> [Texte d’étude]:
La poétesse Suad Al-Kuwari est convaincue que la poésie favorise la compréhension interculturelle et contribue à exprimer la créativité. Elle a commencé à écrire très jeune, intégrant le monde de l’édition en 2000, et ses œuvres ont depuis été publiées régulièrement. Elle s’est ensuite consacrée à des activités culturelles avant de rassembler l’intégralité de son œuvre en un seul recueil. Elle a participé à des soirées et événements poétiques internationaux, et le Mouvement mondial de la poésie, fondé par le poète colombien Fernando et basé en Colombie, l’a nommée coordinatrice de la poésie au Qatar. Voici le texte de notre entretien avec elle :
Quelle est l’histoire de votre premier poème ? A-t-il été imprimé ou composé ?
Honnêtement, je ne me souviens pas du premier texte, peut-être parce que j’écris toujours et que je considère chaque texte comme le premier. Mais si l’on considère le premier texte comme le premier recueil, alors c’est cette expérience que je peux véritablement qualifier de première. Il a mérité sa place et le droit d’être publié, devenant une réalité que je ne peux ni ignorer ni nier, même si j’ai ignoré de nombreuses expériences précédentes. Mais puisque c’est devenu une réalité dans ma vie, disons que le recueil « Ce n’était pas mon âme » est le premier texte qui mérite d’être reconnu.
Qui a soutenu, motivé et guidé la poétesse dans une société qui ne tolère pas la dissidence ?
La voix féminine rebelle a besoin d’un soutien extérieur pour persévérer et résister à toutes les épreuves. Cependant, avec un mari qui comprend et apprécie ces choses, les difficultés s’atténuent. Il a toujours été là pour moi à chaque étape de mon parcours, ce qui m’a permis de persévérer malgré tout. Il m’a soutenue et a approuvé toutes mes idées. Je lui dois tout ce que j’ai accompli.
Votre écriture possède un esprit unique et moderne, incomparable. D’où vous vient cet esprit ?
De la vie elle-même, des lectures diverses que j’ai faites, de la conviction que nous sommes tous différents, chacun avec sa propre voix – une conviction que j’ai toujours défendue. De nombreuses choses ont façonné cet esprit.
Votre environnement initial a-t-il joué un rôle dans l’émergence de votre créativité, dans l’allumage de votre étincelle de génie ? Et qui a été le mentor qui vous a guidé dès le départ ?

> [Extraits du corpus]:

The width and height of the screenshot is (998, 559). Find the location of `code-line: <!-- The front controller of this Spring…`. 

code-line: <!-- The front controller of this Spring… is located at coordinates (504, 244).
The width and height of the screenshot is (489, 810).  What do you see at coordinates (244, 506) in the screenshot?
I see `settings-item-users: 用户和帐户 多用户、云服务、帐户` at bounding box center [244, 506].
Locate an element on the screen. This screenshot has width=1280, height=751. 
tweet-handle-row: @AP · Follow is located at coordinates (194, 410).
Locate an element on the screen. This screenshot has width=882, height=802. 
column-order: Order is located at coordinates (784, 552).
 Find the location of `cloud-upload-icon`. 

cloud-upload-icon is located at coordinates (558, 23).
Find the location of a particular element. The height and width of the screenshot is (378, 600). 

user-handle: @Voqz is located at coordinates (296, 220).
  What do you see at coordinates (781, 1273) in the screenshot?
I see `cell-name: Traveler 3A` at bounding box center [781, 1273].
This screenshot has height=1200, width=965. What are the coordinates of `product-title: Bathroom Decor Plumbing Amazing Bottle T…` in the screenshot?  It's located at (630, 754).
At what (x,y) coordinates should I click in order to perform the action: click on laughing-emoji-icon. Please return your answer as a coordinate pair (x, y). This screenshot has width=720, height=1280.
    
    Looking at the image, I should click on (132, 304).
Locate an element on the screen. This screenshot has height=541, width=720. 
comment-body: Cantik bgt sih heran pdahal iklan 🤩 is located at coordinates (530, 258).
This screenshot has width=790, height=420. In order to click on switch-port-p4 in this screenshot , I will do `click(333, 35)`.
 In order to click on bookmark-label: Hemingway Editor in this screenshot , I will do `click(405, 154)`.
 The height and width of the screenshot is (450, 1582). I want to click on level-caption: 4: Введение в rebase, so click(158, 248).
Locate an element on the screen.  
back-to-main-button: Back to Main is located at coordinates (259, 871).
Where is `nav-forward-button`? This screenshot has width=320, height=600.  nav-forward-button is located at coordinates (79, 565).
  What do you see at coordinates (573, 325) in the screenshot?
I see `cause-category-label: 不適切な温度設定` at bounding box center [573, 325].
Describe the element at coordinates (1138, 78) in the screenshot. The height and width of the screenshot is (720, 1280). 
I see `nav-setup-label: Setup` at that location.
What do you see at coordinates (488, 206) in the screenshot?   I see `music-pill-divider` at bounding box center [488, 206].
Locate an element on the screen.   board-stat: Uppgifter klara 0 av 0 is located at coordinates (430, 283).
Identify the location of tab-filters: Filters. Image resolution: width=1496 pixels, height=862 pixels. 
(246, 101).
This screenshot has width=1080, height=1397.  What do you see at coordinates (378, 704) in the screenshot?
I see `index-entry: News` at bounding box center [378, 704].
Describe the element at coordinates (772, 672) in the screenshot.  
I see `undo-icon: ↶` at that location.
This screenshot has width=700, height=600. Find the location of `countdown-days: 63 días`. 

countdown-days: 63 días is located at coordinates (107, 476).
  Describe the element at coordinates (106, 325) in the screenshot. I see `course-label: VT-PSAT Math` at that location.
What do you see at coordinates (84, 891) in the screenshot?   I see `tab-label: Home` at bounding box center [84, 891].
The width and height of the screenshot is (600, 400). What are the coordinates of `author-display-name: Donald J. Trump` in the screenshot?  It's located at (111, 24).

> [Explorer le document]:
(1) Les affirmations suivantes sont-elles conformes à l’entretien avec Suad Al-Kuwari ? Répondez par oui ou par non à chacune et citez les mots décisifs de l’entretien. (a) Suad Al-Kuwari a intégré le monde de l’édition en 2000. (b) Le Mouvement mondial de la poésie est basé au Qatar. (c) Suad Al-Kuwari se souvient de son premier texte.
(2) Recopiez le passage de l’entretien avec Suad Al-Kuwari qui commence par « De la vie elle-même, des » et se poursuit jusqu’à « façonné cet esprit. ».

> [Liste des réponses]:
(1)
(a) Oui : « intégrant le monde de l’édition en 2000 ».
(b) Non : « basé en Colombie ».
(c) Non : « je ne me souviens pas du premier texte ».

(2)
De la vie elle-même, des lectures diverses que j’ai faites, de la conviction que nous sommes tous différents, chacun avec sa propre voix – une conviction que j’ai toujours défendue. De nombreuses choses ont façonné cet esprit.